But yeah, like the poke'ball demon gems =D
 

C-Death

I love you
To Seth -
Word man, all fitting explanations to my questions. I like the idea of the Reapers as the police force of the Underworld. Neat that they all have abilities unique to them, it's always a bit more interesting. You should make sure to study up on your detective shows and books - they may not depict things exactly as they are in real life, but they know how to weave a story in their world that might be difficult without any prior experience. Personally, I can't write any genre besides fantasy because I'm not knowledgeable of enough real-world situations to make a worthwhile story out of it. The Underworld detective aspect will certainly help ease up on that a little, but he should also call on his skills as a real-world detective in a lot of situations to help solve his problems, I feel.

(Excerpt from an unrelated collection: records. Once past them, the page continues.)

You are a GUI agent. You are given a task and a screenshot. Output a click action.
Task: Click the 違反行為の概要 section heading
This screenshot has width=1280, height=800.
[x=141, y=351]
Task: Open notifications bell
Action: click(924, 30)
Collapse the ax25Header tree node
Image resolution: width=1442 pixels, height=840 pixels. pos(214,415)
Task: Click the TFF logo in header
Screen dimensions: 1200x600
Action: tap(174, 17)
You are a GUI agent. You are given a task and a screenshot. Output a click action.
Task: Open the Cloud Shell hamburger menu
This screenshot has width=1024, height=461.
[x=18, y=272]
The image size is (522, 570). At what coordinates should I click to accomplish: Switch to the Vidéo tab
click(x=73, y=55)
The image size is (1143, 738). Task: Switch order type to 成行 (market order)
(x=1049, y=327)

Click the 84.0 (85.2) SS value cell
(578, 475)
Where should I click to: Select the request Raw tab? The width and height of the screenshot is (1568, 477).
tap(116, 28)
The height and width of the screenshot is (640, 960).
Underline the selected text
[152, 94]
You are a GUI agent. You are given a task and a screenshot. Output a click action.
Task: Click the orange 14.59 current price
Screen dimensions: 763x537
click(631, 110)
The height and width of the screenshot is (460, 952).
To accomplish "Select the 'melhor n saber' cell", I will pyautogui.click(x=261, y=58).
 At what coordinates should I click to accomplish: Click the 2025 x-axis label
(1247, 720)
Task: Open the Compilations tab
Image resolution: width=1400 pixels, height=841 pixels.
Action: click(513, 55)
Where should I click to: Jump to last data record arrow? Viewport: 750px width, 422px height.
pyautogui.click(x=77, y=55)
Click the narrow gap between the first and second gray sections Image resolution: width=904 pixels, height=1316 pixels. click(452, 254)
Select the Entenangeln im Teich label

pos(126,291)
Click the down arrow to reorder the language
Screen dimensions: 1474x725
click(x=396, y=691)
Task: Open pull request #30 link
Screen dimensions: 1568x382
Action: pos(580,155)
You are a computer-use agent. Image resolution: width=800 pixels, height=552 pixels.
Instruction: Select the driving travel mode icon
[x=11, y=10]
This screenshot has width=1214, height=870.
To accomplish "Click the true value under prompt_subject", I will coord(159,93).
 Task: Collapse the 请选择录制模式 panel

Good stuff, though. Thanks for sharing.

To C-Death -
Yeah man, that would definitely work - it sounds like it got a sort of 'evil poke'mon' kind of thing going on, which I can totally respect; I think we all loved poke'mon back in elementary school. The two brothers thing sounds a little off, though - Necromancers are inherently evil, raising the dead in order to grant them power. On the reverse, Paladins are, in D&D terms, chaotically good, stomping down the forces of evil in the name of the light or some deity without restraint. Although it's reasonable to have a good-natured necromancer (as is clearly seen in such series as 'Abhorsen'), it's definitely unusual and you need to make sure you have a clear, concise and understandable reason behind his disposition.

But yeah, like the poke'ball demon gems =D
Well, as weak as this sounds, this is what I have been running with:
After the death of the two characters parents (oh, that's original) the brothers went their separate ways. One of them, the Paladin, was better able to deal with their parents death, and decided to spend his life doing good for others.

The other one became filled with nothing but rage and hatred for all living things, accept his brother, who he spent years searching for.

In a way, the only thing the two have is one another, if that makes any sense.

A vast majority of the story is centered around the Paladin trying to help his brother earn redemption for his brothers soul.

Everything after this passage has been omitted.